War appears as a decisive experience that makes masculinity a problematic concept and condemns men to becoming physically and mentally immobile, weak and unfit for life. The suffering and dying, or the condition of being marionettes without any will of their own and unable to influence events, stands in drastic contrast to the glorious fate of the ‘heroes’ as it is narrated or created by writers with a nationalistic stance.
Even in the early months of the war it becomes increasingly apparent that the Great War is a disastrous experience for men. Everyday life in war and at the front does not in the least correspond to the male fantasy of a privileged adventure reserved for men. It is a massacre of men who wanted to be heroes. To be humiliated, wounded, destroyed: this is a collective fate that gives rise to a community of suffering among the victims.
In Stefan Zweig’s poem Der Krüppel (The Cripple) (1915) a maimed soldier gets help and solace from his sympathetic comrades. They try to encourage him, bring him food, comfort him: ‘Oh how gentle and good everything was now. How brotherly the world which surrounded him, the cripple. How different from that other one from which, looking back, he had come.’ On the other hand the war wounded depicted in literary texts feel lonely, abandoned, marginalized, as in Albert Ehrenstein’s poem Dem ermordeten Bruder (To the Murdered Brother) (1917), in which one of the compulsory heroes falls ill, is classified as a malingerer and finally dies – a ‘moth captured in the web of war’. One of the best known depictions of the soldier’s death is the image of ‘black decay’ presented by Georg Trakl in his poem Grodek, which talks of the ‘spirits of the heroes’ and formulates a lament for the warriors dying in the inferno of a battle of equipment and materials.
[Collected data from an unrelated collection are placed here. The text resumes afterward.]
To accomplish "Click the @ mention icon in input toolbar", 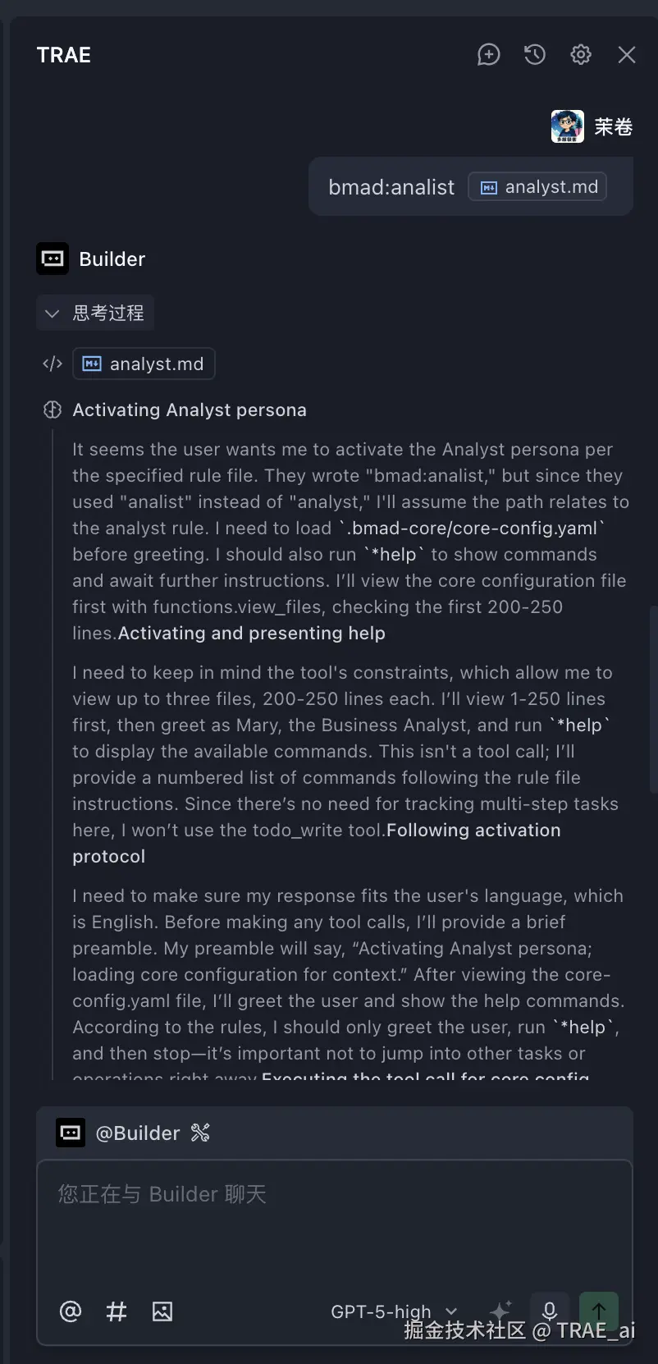I will tap(71, 1311).
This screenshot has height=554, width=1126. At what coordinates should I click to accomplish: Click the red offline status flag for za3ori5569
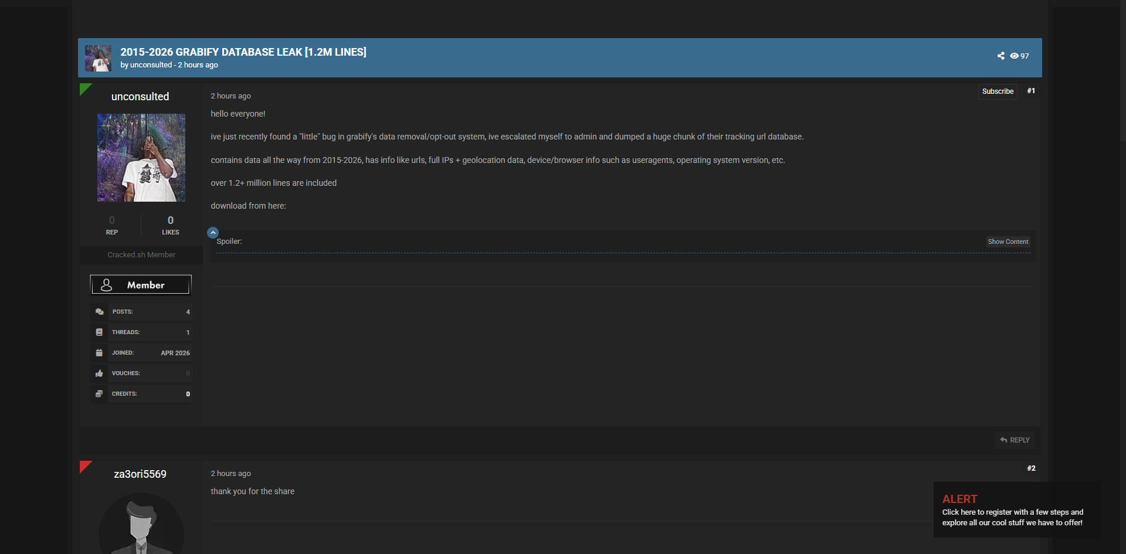(x=84, y=466)
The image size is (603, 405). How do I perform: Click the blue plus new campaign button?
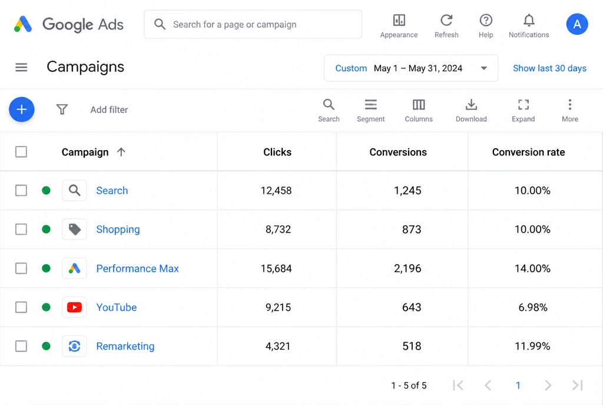coord(22,109)
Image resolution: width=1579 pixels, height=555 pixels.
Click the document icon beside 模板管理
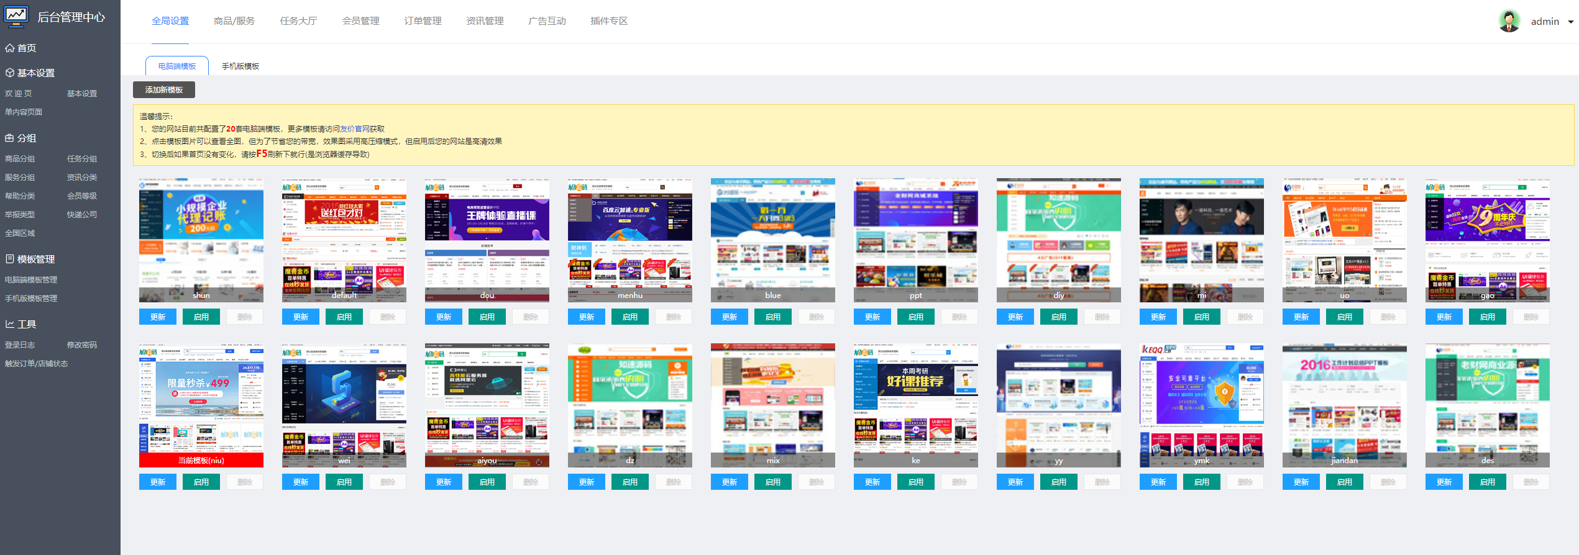pos(9,259)
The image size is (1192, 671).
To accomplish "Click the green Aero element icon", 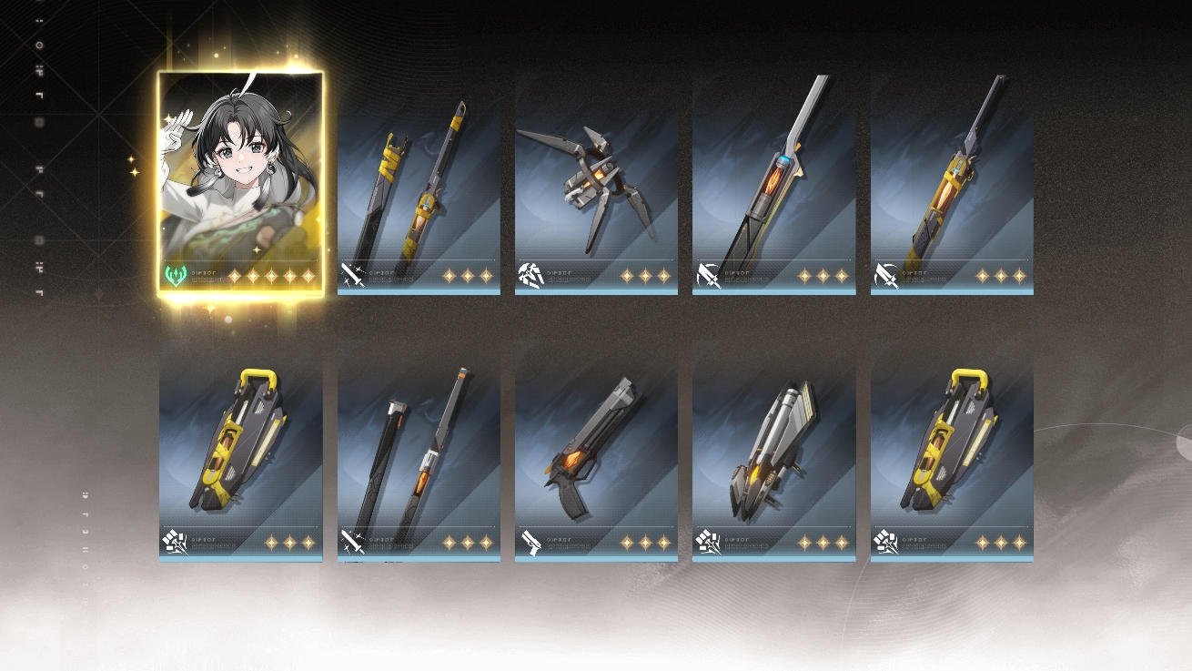I will tap(176, 275).
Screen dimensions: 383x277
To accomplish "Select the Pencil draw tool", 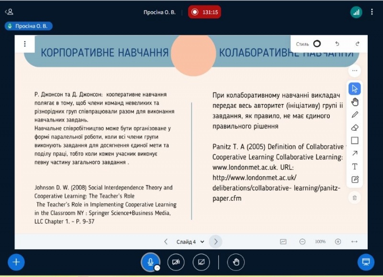I will (355, 115).
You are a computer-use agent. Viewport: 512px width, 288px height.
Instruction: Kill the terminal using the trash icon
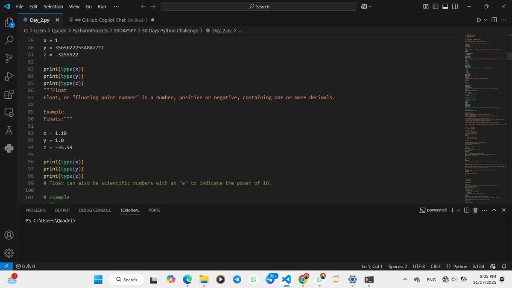[x=475, y=210]
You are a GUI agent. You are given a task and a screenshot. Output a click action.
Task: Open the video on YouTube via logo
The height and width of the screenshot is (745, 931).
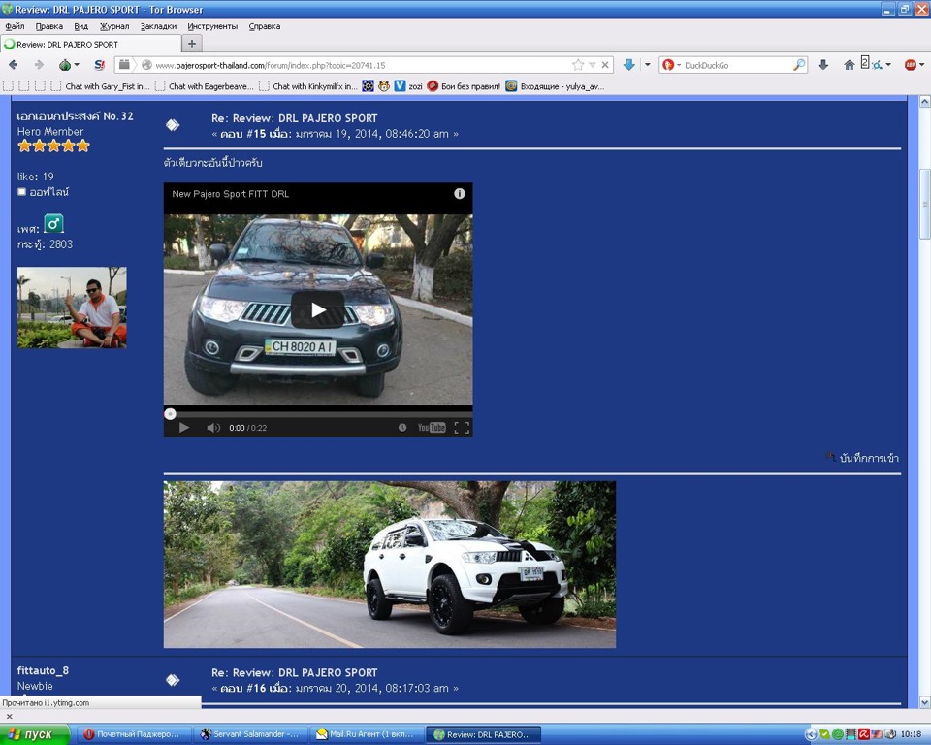tap(432, 428)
Drastic images of soldiers as victims are found in Andreas Latzko’s volume of stories Menschen im Krieg (Humans in the War) (1917). Banned in Germany and Austria, it was published in Zürich in Switzerland. Latzko describes the war as a ‘factory for cripples and corpses’, in which men fall into a ‘closely woven web of steel and lead’ and are disfigured until they are unrecognisable. The fragmented male body stands in drastic contrast to the nationalistic fantasies of wholeness and an intact community of men.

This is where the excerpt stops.